(Work item) Set down all of the entries exactly, leaving nothing out.

** Opening Data for this exercise block **

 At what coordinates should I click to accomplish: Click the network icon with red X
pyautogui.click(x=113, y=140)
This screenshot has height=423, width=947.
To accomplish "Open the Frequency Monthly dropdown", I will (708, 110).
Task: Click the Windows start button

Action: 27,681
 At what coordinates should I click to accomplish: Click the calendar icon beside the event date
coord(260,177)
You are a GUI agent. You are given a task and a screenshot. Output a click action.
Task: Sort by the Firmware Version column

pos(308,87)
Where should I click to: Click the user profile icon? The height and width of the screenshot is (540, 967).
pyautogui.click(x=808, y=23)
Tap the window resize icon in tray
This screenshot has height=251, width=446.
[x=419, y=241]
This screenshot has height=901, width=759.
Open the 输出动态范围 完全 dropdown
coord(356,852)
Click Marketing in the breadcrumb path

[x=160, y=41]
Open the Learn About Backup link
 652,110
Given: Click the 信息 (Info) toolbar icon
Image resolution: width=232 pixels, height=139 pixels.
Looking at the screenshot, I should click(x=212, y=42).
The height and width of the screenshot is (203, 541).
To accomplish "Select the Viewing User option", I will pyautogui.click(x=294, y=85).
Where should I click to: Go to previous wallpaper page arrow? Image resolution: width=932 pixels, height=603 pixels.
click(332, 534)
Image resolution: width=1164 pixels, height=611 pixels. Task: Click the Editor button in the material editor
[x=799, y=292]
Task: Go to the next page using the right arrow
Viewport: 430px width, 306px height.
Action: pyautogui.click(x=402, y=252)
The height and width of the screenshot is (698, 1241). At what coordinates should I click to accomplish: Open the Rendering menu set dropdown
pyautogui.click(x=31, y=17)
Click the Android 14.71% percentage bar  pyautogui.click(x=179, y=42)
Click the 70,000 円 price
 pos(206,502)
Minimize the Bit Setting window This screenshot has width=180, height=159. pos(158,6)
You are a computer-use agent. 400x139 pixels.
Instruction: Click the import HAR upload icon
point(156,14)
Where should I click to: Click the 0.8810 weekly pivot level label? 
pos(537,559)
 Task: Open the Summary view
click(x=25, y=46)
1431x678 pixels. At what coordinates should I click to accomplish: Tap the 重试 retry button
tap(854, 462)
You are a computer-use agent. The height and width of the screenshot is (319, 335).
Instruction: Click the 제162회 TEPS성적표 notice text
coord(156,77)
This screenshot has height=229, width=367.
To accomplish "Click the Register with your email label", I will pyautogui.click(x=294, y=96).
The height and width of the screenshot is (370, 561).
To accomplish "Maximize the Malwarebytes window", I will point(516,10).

** Closing Data for this exercise block **

(Response)
 At what coordinates should I click to accomplish: Click the network icon with red X
pyautogui.click(x=113, y=140)
This screenshot has height=423, width=947.
To accomplish "Open the Frequency Monthly dropdown", I will (708, 110).
Task: Click the Windows start button

Action: 27,681
 At what coordinates should I click to accomplish: Click the calendar icon beside the event date
coord(260,177)
You are a GUI agent. You are given a task and a screenshot. Output a click action.
Task: Sort by the Firmware Version column

pos(308,87)
Where should I click to: Click the user profile icon? The height and width of the screenshot is (540, 967).
pyautogui.click(x=808, y=23)
Tap the window resize icon in tray
This screenshot has height=251, width=446.
[x=419, y=241]
This screenshot has height=901, width=759.
Open the 输出动态范围 完全 dropdown
coord(356,852)
Click Marketing in the breadcrumb path

[x=160, y=41]
Open the Learn About Backup link
 652,110
Given: Click the 信息 (Info) toolbar icon
Image resolution: width=232 pixels, height=139 pixels.
Looking at the screenshot, I should click(x=212, y=42).
The height and width of the screenshot is (203, 541).
To accomplish "Select the Viewing User option", I will pyautogui.click(x=294, y=85).
Where should I click to: Go to previous wallpaper page arrow? Image resolution: width=932 pixels, height=603 pixels.
click(332, 534)
Image resolution: width=1164 pixels, height=611 pixels. Task: Click the Editor button in the material editor
[x=799, y=292]
Task: Go to the next page using the right arrow
Viewport: 430px width, 306px height.
Action: pyautogui.click(x=402, y=252)
The height and width of the screenshot is (698, 1241). At what coordinates should I click to accomplish: Open the Rendering menu set dropdown
pyautogui.click(x=31, y=17)
Click the Android 14.71% percentage bar  pyautogui.click(x=179, y=42)
Click the 70,000 円 price
 pos(206,502)
Minimize the Bit Setting window This screenshot has width=180, height=159. pos(158,6)
You are a computer-use agent. 400x139 pixels.
Instruction: Click the import HAR upload icon
point(156,14)
Where should I click to: Click the 0.8810 weekly pivot level label? 
pos(537,559)
 Task: Open the Summary view
click(x=25, y=46)
1431x678 pixels. At what coordinates should I click to accomplish: Tap the 重试 retry button
tap(854, 462)
You are a computer-use agent. The height and width of the screenshot is (319, 335).
Instruction: Click the 제162회 TEPS성적표 notice text
coord(156,77)
This screenshot has height=229, width=367.
To accomplish "Click the Register with your email label", I will pyautogui.click(x=294, y=96).
The height and width of the screenshot is (370, 561).
To accomplish "Maximize the Malwarebytes window", I will point(516,10).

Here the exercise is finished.